Ricatti hard al sacerdote: condannato

8 Marzo 2020

Confermati 30 mesi allo studente israeliano accusato di essere l’aguzzino dell’ex parroco di Bagno cui spillò 7mila euro

L’AQUILA. Confermata in Cassazione la sentenza a carico di un giovane israeliano, Mehez Amara, condannato a trenta mesi di carcere per un ricatto a sfondo sessuale ai danni dell’ex parroco di San Raniero di Civita di Bagno, don Luigi Abid Sid. I giudici, che pure hanno elogiato i contenuti del ricorso della difesa finalizzato al ribaltamento della precedente sentenza, hanno però ritenuto di non cambiare i termini della contesa e il verdetto definitivo, peraltro non recentissimo, ha dato ragione al prete. Fu lo stesso uomo di Chiesa a denunciare l’estorsione e a mandare in carcere il giovane.

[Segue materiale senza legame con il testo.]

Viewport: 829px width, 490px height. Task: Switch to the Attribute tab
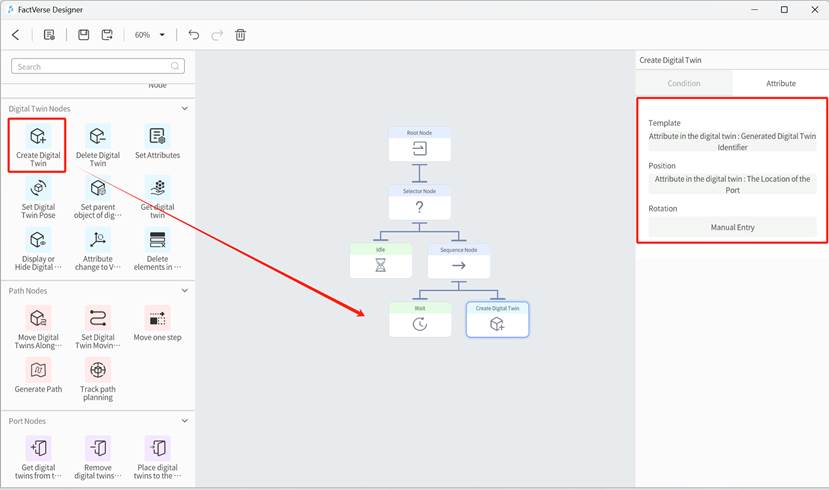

Il quale aveva chiesto soldi per non divulgare i messaggi WhatsApp compromettenti, intercorsi tra loro. Una storia che, quando emerse alla ribalta delle cronache, mise in imbarazzo la Curia e il sacerdote, pur parte civile nel procedimento penale, dovette avviare un percorso di riabilitazione come previsto dal diritto canonico.

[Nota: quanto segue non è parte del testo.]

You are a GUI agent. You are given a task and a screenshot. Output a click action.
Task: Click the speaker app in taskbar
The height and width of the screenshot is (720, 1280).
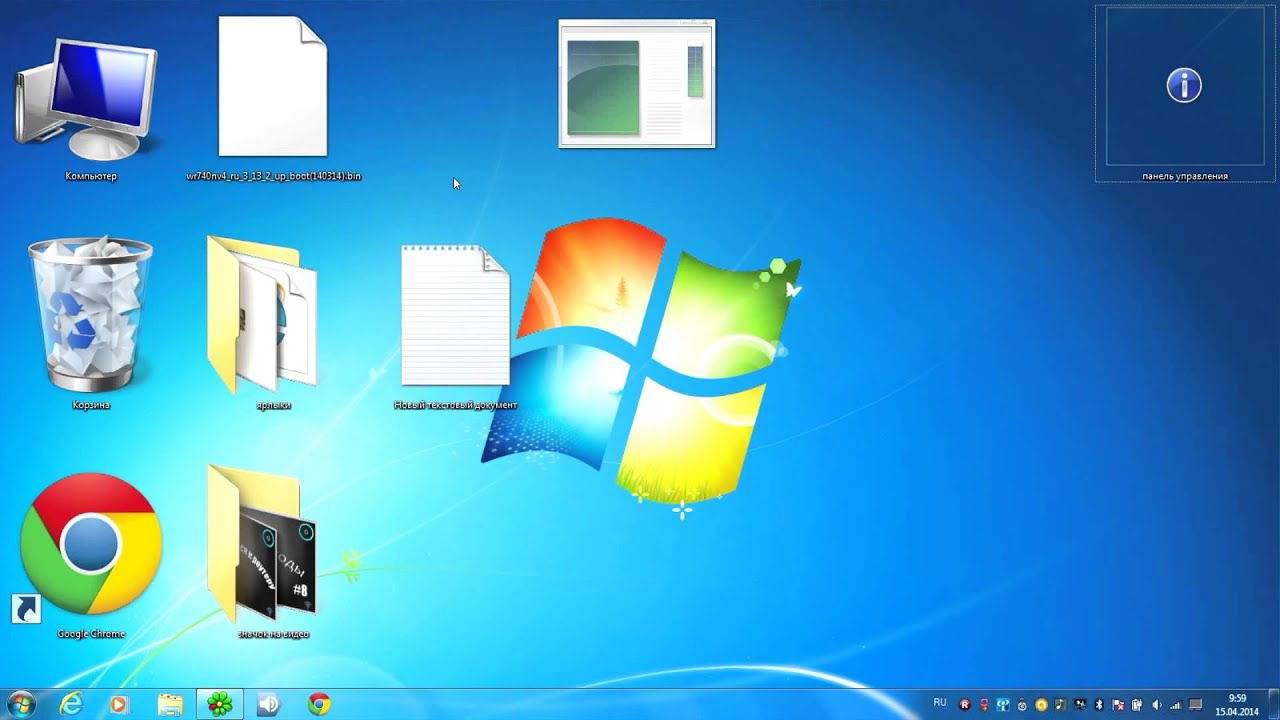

Nelle varie udienze l’avvocato Ernesto Venta aveva chiesto l’assoluzione del giovane o, almeno, un maggiore approfondimento istruttorio a suo avviso molto lacunoso essendo state ignorate le ragioni del sospettato che non sembravano fuori luogo. Il giovane non rischia il carcere e può restare in Italia. I due si erano conosciuti in quanto l’israeliano, studente universitario, viveva negli alloggi della residenza di San Carlo Borromeo a Coppito gestita dalla Curia. Essi divennero amici e il loro rapporto fu caratterizzato da alcuni messaggi sboccacciati. All’inizio si trattò di frasi spiritose, che poi divennero sempre più spregiudicate. Lo straniero, secondo l’accusa, aveva bisogno di soldi per campare e decise di “finanziarsi” a spese del prete. Verso la fine di giugno 2014 l’imputato chiese al sacerdote di poterlo incontrare. Lo studente gli disse che alcuni suoi amici avevano letto i messaggi e li avrebbero divulgati se non avesse pagato. Per la polizia era un’invenzione, ma il parroco accolse la richiesta consegnando 7mila euro. Poi l’arresto.